Was I still sick in my last entry? Or had I recovered? I could look, but I'm too lazy.

Yesterday was ok. No giant tantrum. That counts as a success these days. Also I made pie. I know, it's right before thanksgiving, and here I've done used up one of my frozen pies. It's ok. Q wanted pie. I'm trying to win her over decisively to the pie camp-- as opposed to cake-- so I thought it was important to provide pie if possible when requested (provided it's not requested too often).

U has been enjoying laying on his back looking around and kicking. 7 week old playtime. He can lay there for a long time for such a young person. Like, a half hour if he's in the right mood. And then he's exhausted from all that hard work, and generally takes a long nap afterward.

I have been carefully trying not to think about jewelry designs. It will just frustrate me. This is the time of year when I start to think about silk screening. I will try not to think about that this year, either. Q has a composition she's working on on the chalkboard-- she doesn't really draw, she just makes vertical lines-- and I have left it up there and every few days she gets out a piece of chalk, adds a couple of vertical lines, and puts the chalk away. At this point it's got layers of color-- mostly red over white, a little blue thrown into the bottom layers. It's very interesting looking. I think I should find a way to work like that-- one satisfying, brief motion that I repeat daily. Maybe at some point there would be an object to show for it. Maybe not. But it would be easy to fit it into my day, and would satisfy some of my creative urges.

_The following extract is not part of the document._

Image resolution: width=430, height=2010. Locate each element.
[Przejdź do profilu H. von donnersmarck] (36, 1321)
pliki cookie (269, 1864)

Update: had some of the pie. It is delicious. A FB friend of mine was recently unceremoniously dumped by another FB friend of mine, his partner of several years. Wrote me to basically ask if I had any insight, either into her motives or perspective on how he might have failed as a faculty spouse (she's an academic). Unfortunately, I have nothing to offer-- I don't really know her that well. She did not confide in me. But I am constantly surprised by how often people dump other people in long-standing relationships without ever going them a clear heads up that there's a problem. Why is communication so elusive for so many people?